Identify every line in the material below that contains the string "field", and copy each of those lines in full.

------ DATASET EXCERPTS

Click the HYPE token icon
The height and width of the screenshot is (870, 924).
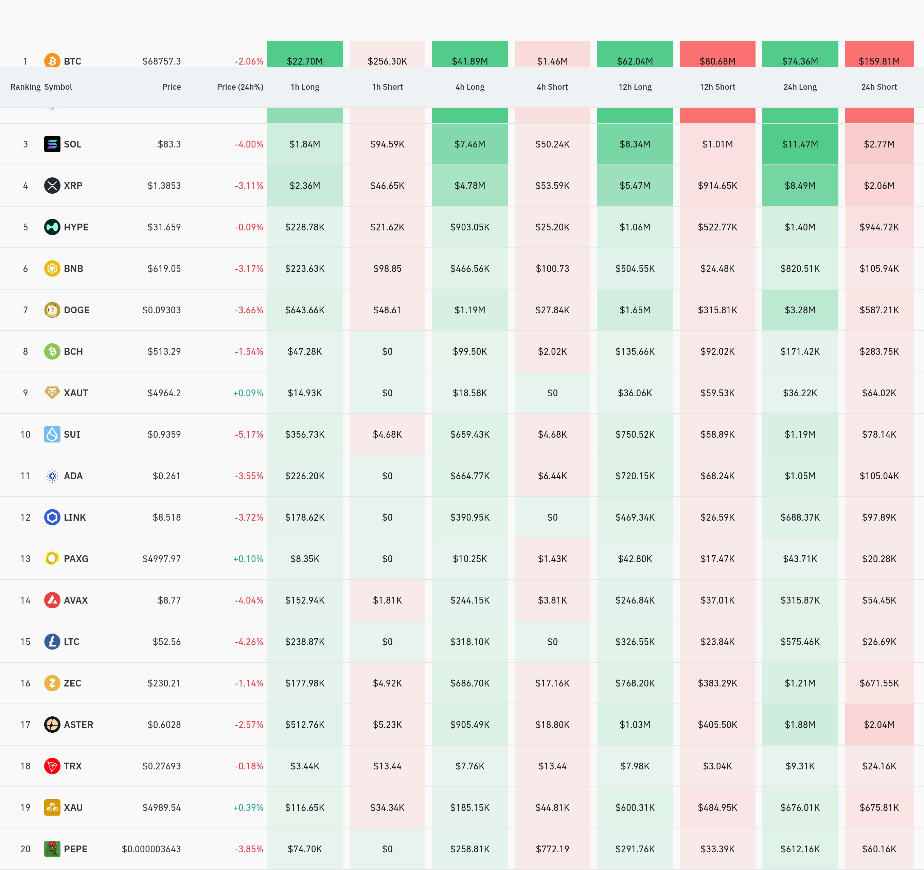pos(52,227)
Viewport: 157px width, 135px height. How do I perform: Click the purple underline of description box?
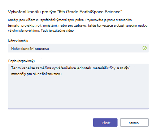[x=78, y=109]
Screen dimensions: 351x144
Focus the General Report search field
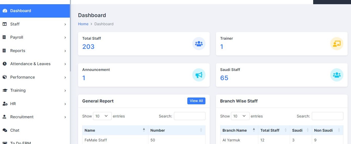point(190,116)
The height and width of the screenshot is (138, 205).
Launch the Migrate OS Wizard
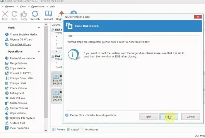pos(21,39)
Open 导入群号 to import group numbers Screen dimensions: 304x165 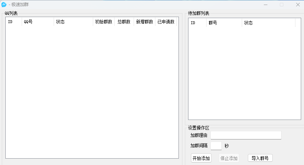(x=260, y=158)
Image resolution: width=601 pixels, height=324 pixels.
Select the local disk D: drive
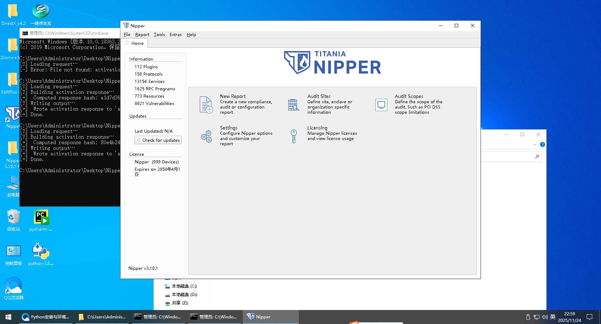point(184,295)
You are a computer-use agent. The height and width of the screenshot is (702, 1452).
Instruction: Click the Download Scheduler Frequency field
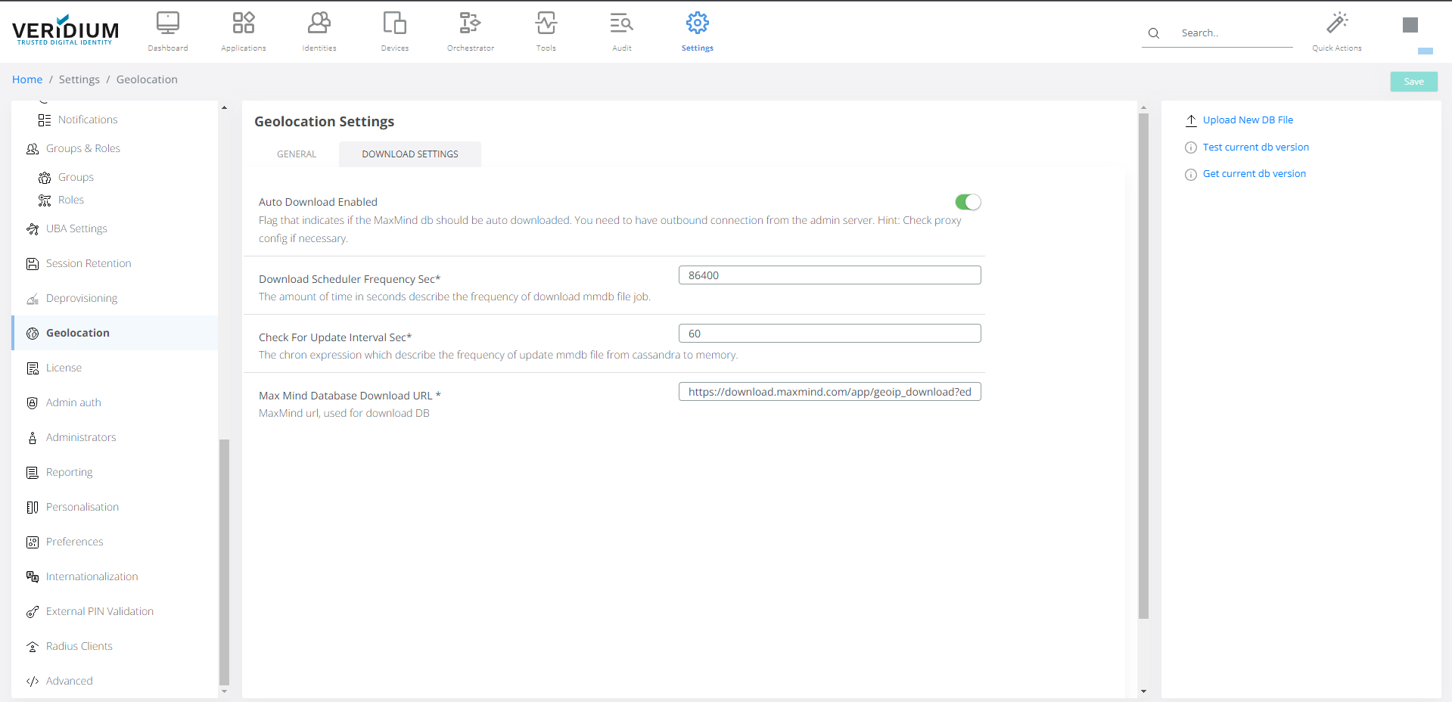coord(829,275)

------------
------ DATASET EXCERPTS

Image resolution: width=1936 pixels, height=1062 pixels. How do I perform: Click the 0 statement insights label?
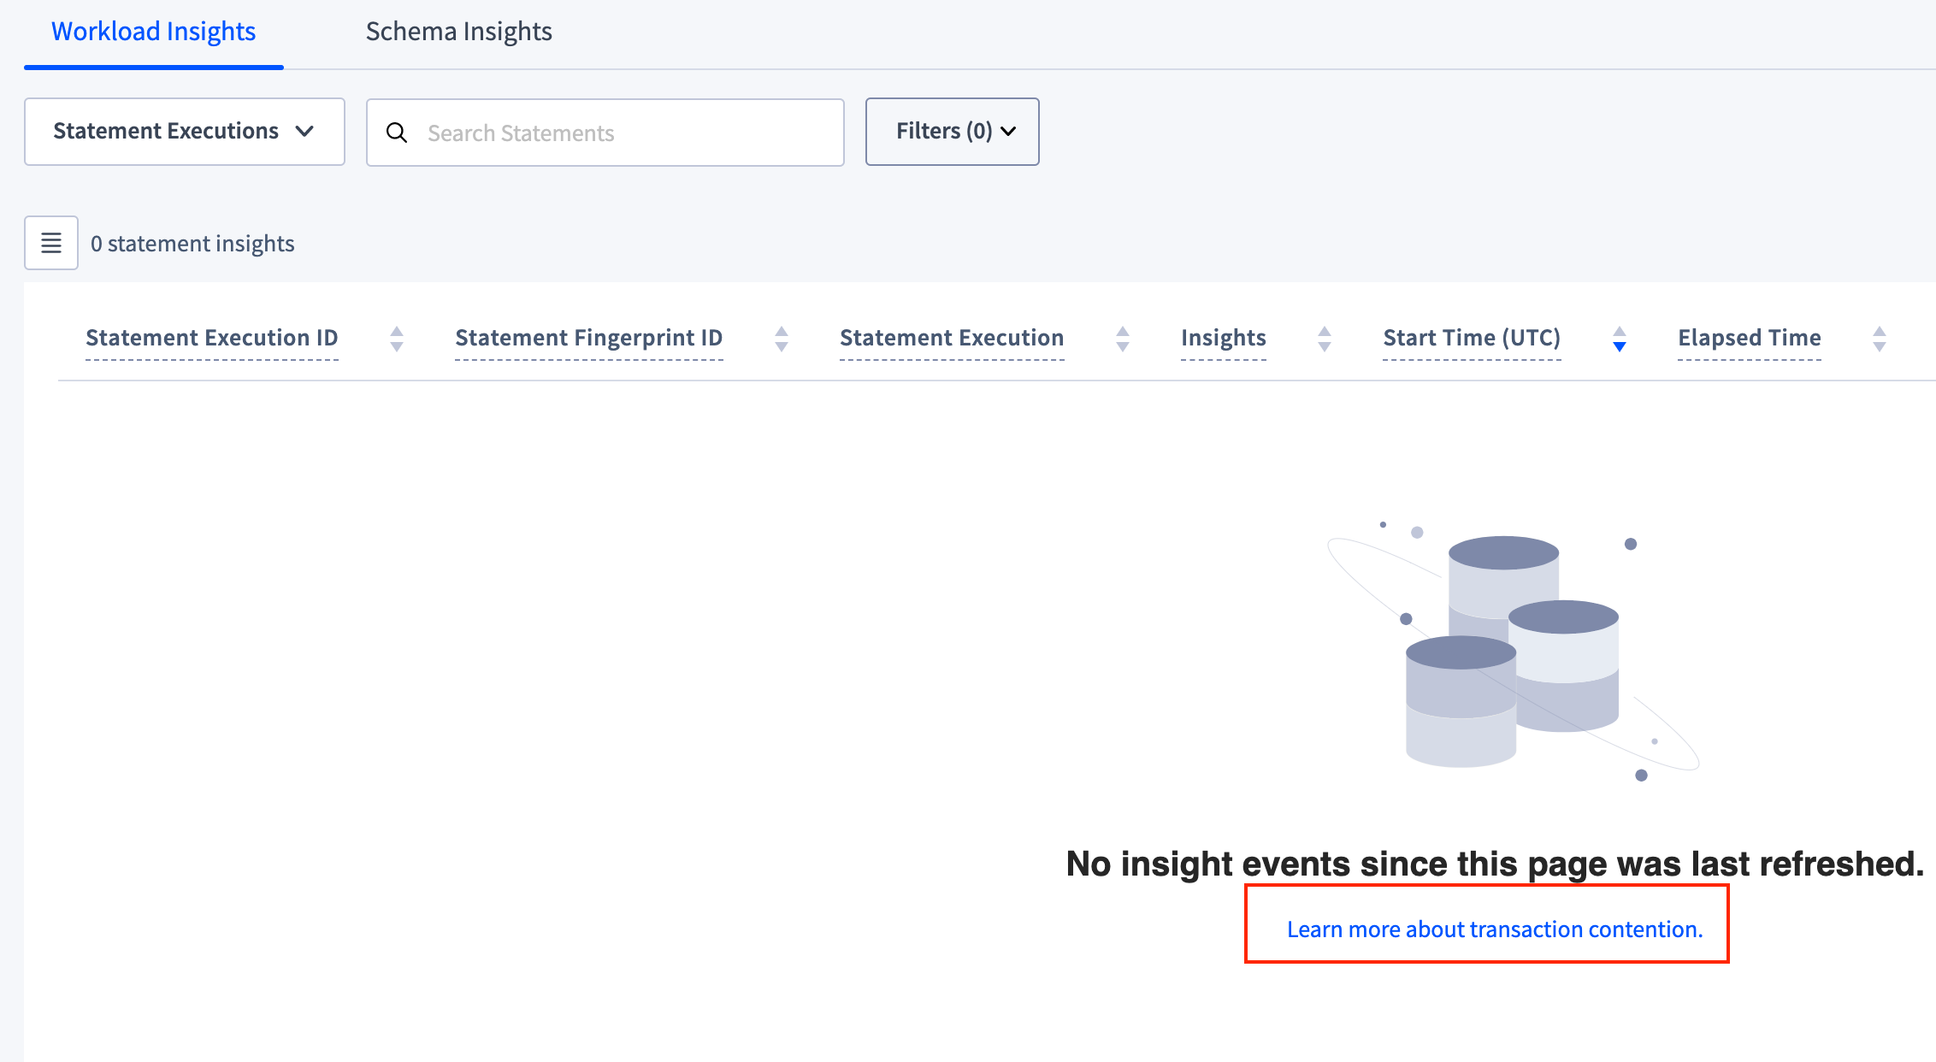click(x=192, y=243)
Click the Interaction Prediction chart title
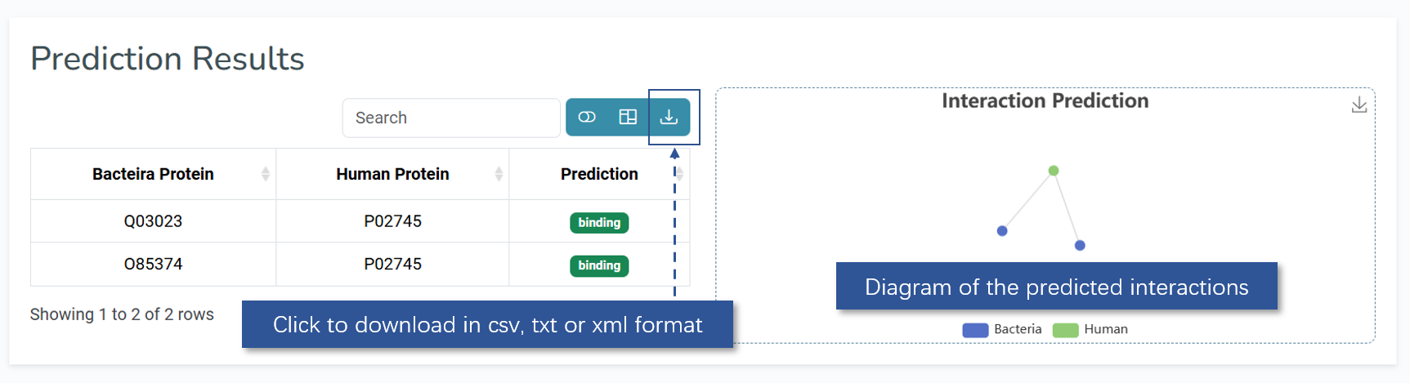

------------
------ DATASET EXCERPTS

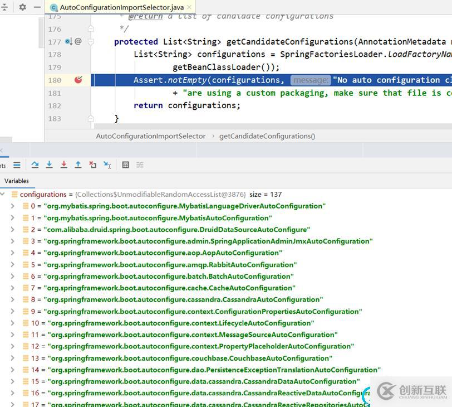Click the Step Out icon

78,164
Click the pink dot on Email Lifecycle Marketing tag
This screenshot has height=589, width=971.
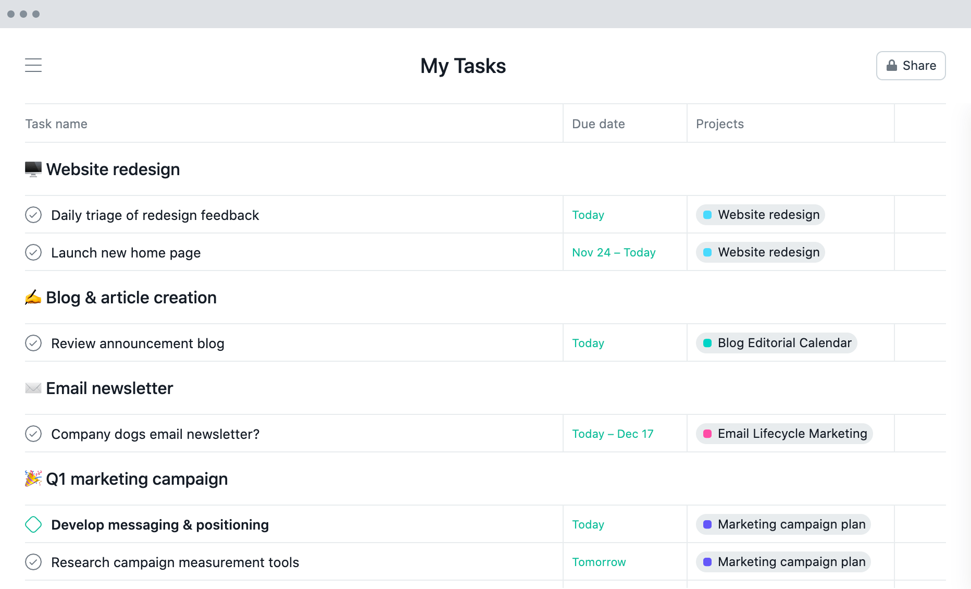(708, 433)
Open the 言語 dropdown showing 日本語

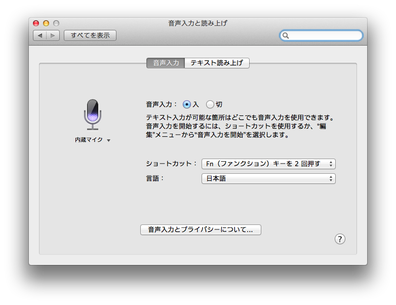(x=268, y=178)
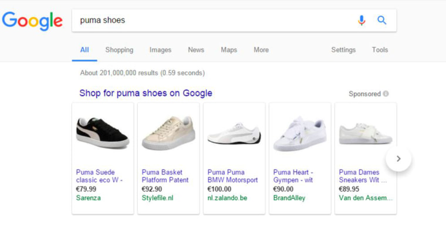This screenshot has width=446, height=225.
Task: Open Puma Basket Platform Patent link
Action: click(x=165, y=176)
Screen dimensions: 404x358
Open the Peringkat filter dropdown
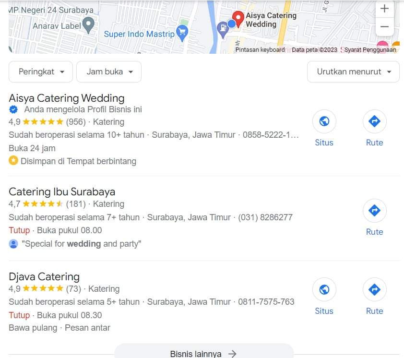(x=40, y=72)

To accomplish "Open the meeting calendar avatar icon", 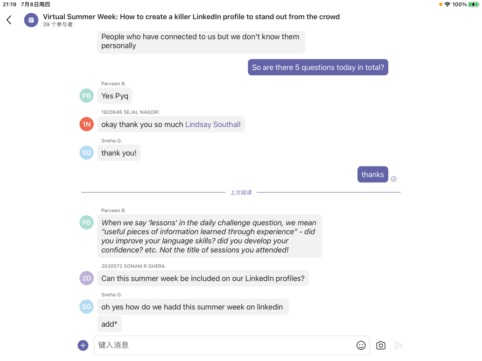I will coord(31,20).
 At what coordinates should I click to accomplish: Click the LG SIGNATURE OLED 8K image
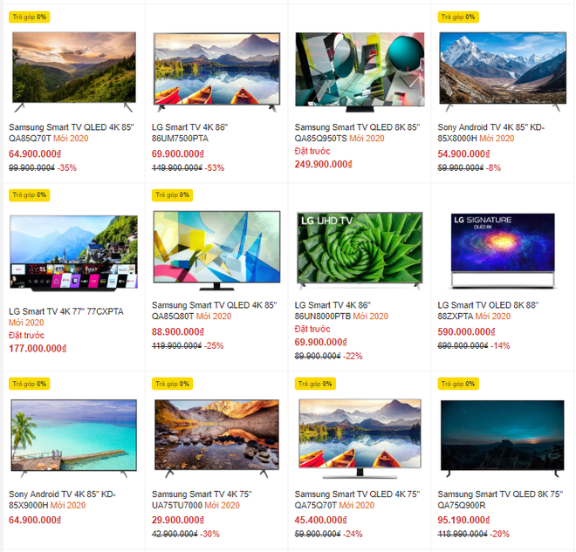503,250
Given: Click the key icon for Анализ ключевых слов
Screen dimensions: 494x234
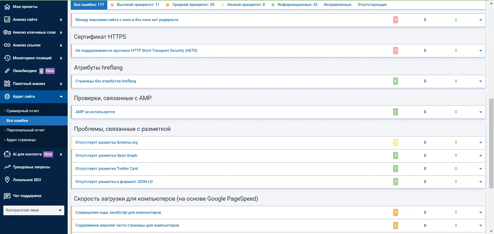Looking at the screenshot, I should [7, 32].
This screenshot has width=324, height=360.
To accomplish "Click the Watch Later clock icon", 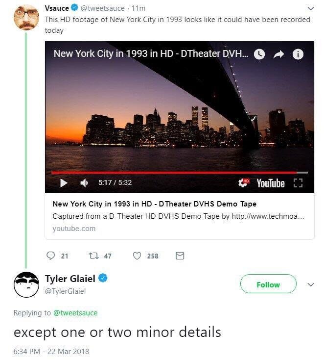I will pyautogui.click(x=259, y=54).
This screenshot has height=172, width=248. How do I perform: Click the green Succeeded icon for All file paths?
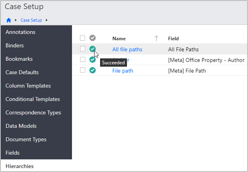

------------

[FULL SOLUTION]
Focus the General Report search field
Instruction: Click the Download Scheduler Frequency field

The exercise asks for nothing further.